▶ **What needs to be done**: Reproduce each of the following entries verbatim, omitting the pictures from your response.

▶ **Exercise inputs**:

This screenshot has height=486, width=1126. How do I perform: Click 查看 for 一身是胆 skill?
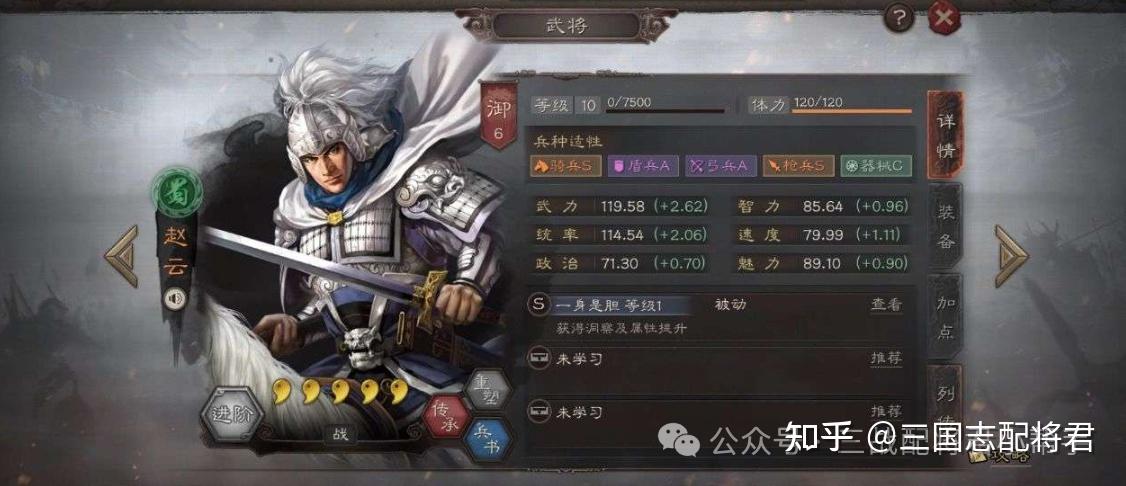tap(886, 304)
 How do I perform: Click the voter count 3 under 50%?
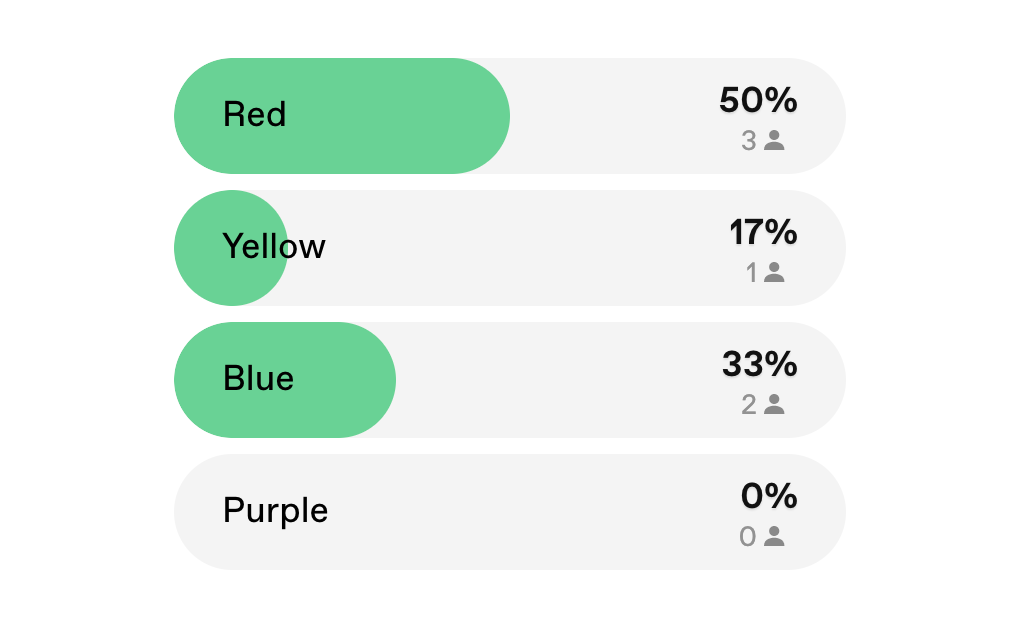point(749,140)
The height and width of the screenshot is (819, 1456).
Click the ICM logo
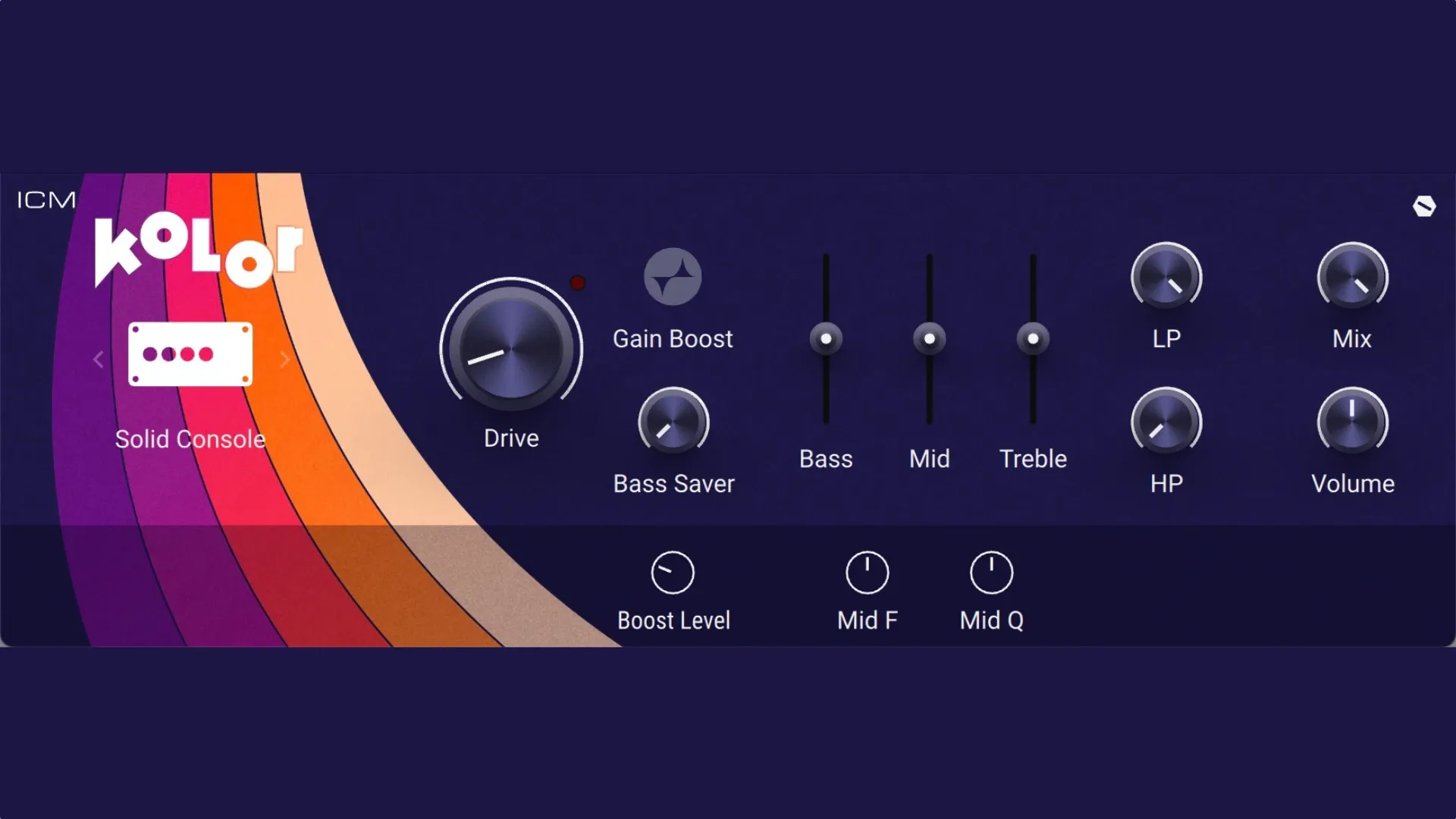[x=44, y=200]
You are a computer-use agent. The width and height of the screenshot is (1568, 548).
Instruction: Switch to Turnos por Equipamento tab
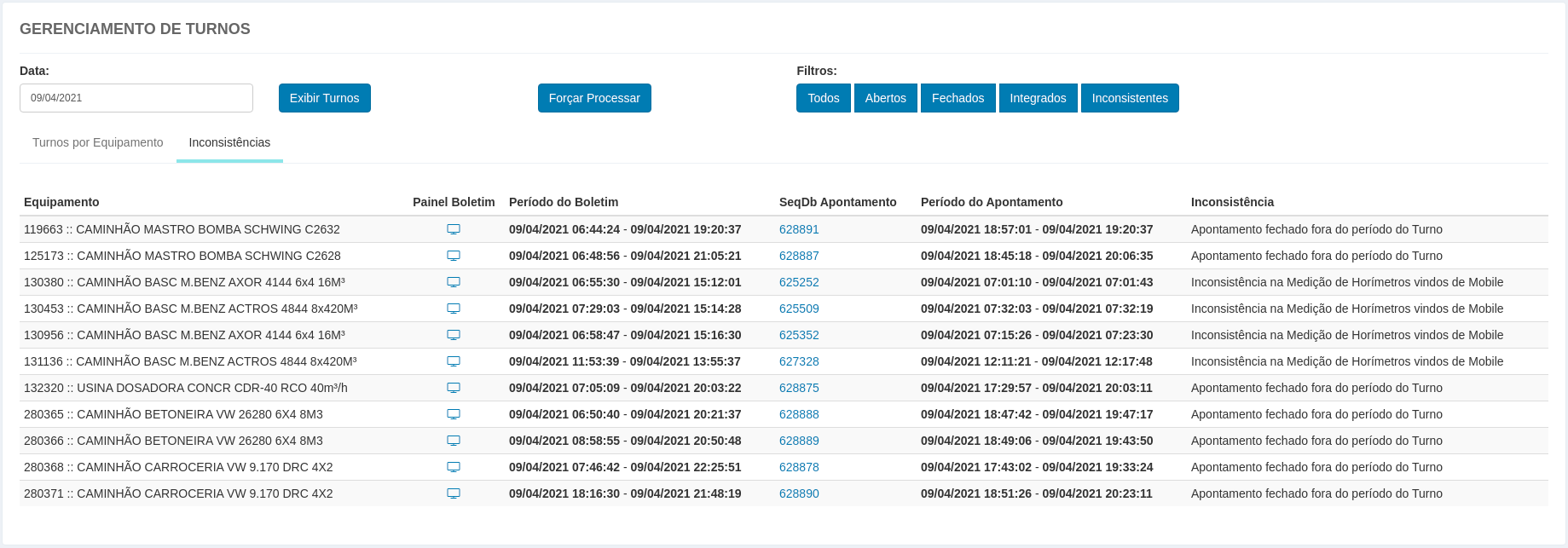pos(97,142)
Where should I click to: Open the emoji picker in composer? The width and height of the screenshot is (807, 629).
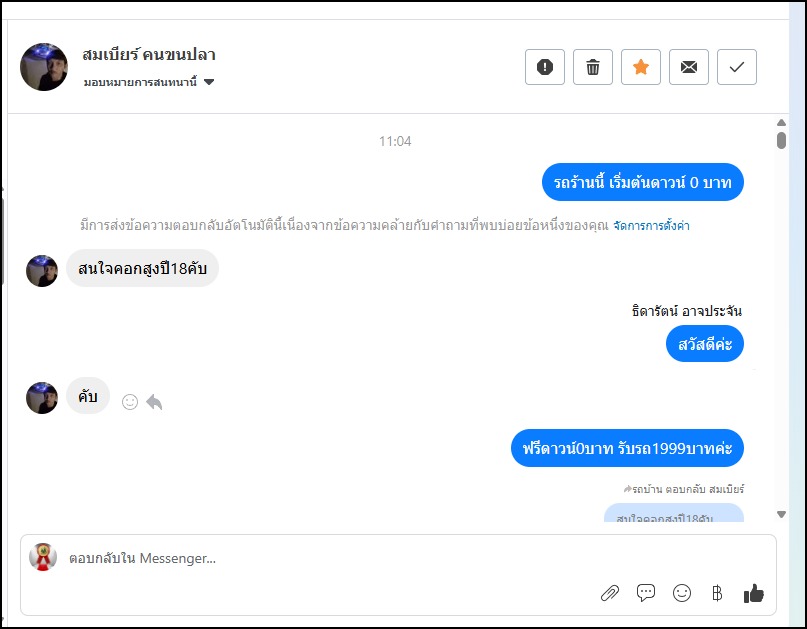point(682,593)
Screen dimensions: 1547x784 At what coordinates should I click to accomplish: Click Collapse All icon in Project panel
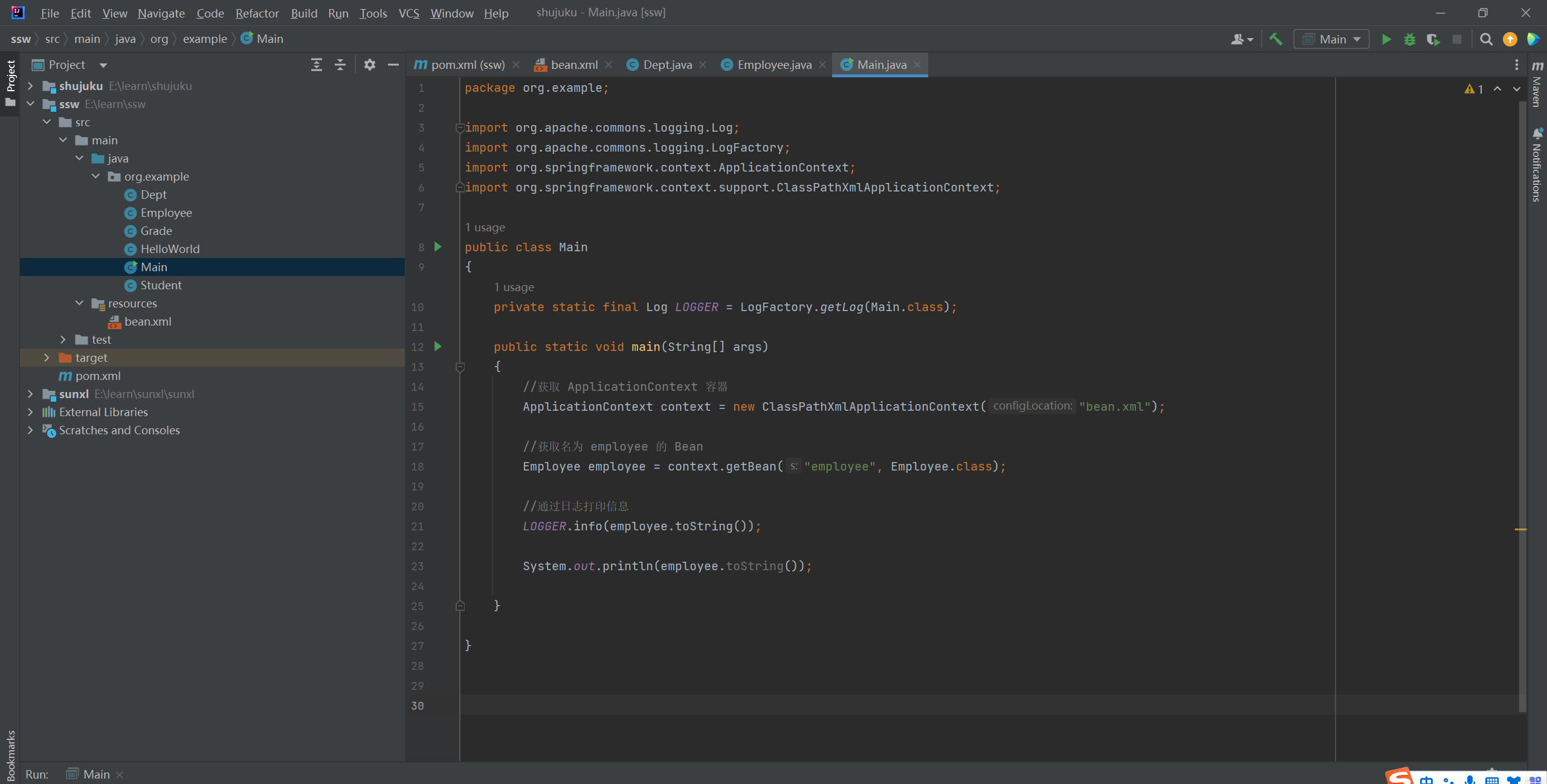pyautogui.click(x=340, y=65)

▶ **Exercise output**:
This screenshot has height=486, width=1126. How do I perform: Click 查看 for 一身是胆 skill?
tap(886, 304)
 How do I perform: Click the voter count 3 under 50%?
point(749,140)
The height and width of the screenshot is (819, 1456).
Click the ICM logo
[x=44, y=200]
You are a computer-use agent. The width and height of the screenshot is (1568, 548).
Instruction: Switch to Turnos por Equipamento tab
pos(97,142)
Where should I click to: Open the emoji picker in composer? The width and height of the screenshot is (807, 629).
point(682,593)
Screen dimensions: 1547x784 At what coordinates should I click to accomplish: Click Collapse All icon in Project panel
pyautogui.click(x=340, y=65)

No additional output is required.